* TASK TO COMPLETE: Give the lines below again exactly, starting with the line that holds "The height and" and going on through the line that holds "Task: Select the utm_medium parameter cell".

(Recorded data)
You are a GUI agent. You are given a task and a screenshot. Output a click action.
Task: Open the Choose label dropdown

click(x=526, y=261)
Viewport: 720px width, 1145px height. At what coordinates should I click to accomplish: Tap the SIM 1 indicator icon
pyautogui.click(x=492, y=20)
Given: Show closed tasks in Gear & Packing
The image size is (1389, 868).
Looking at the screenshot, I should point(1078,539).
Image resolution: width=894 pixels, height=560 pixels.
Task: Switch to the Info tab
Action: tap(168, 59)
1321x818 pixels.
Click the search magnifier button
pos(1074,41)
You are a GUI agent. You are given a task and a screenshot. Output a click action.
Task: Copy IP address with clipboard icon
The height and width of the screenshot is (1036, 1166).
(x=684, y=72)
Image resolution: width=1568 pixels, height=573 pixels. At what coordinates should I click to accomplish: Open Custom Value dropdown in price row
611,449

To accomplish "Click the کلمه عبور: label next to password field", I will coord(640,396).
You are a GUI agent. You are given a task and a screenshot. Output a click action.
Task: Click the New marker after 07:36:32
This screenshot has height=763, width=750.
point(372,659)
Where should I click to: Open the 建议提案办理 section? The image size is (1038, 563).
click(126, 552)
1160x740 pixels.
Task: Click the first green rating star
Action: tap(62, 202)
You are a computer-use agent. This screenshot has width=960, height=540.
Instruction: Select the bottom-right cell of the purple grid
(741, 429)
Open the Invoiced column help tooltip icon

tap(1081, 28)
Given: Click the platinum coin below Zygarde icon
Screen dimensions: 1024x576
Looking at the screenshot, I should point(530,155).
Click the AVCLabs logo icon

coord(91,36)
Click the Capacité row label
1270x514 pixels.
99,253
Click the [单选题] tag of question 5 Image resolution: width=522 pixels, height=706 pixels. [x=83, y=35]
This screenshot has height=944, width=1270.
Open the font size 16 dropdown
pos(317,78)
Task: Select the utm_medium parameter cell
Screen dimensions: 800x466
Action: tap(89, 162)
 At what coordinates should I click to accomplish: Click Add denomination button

* SOLUTION BELOW:
The height and width of the screenshot is (1036, 1166).
(x=684, y=72)
Image resolution: width=1568 pixels, height=573 pixels. At what coordinates should I click to accomplish: Open Custom Value dropdown in price row
611,449

To accomplish "Click the کلمه عبور: label next to password field", I will coord(640,396).
You are a GUI agent. You are given a task and a screenshot. Output a click action.
Task: Click the New marker after 07:36:32
This screenshot has height=763, width=750.
point(372,659)
Where should I click to: Open the 建议提案办理 section? The image size is (1038, 563).
click(126, 552)
1160x740 pixels.
Task: Click the first green rating star
Action: tap(62, 202)
You are a computer-use agent. This screenshot has width=960, height=540.
Instruction: Select the bottom-right cell of the purple grid
(741, 429)
Open the Invoiced column help tooltip icon

tap(1081, 28)
Given: Click the platinum coin below Zygarde icon
Screen dimensions: 1024x576
Looking at the screenshot, I should point(530,155).
Click the AVCLabs logo icon

coord(91,36)
Click the Capacité row label
1270x514 pixels.
99,253
Click the [单选题] tag of question 5 Image resolution: width=522 pixels, height=706 pixels. [x=83, y=35]
This screenshot has height=944, width=1270.
Open the font size 16 dropdown
pos(317,78)
Task: Select the utm_medium parameter cell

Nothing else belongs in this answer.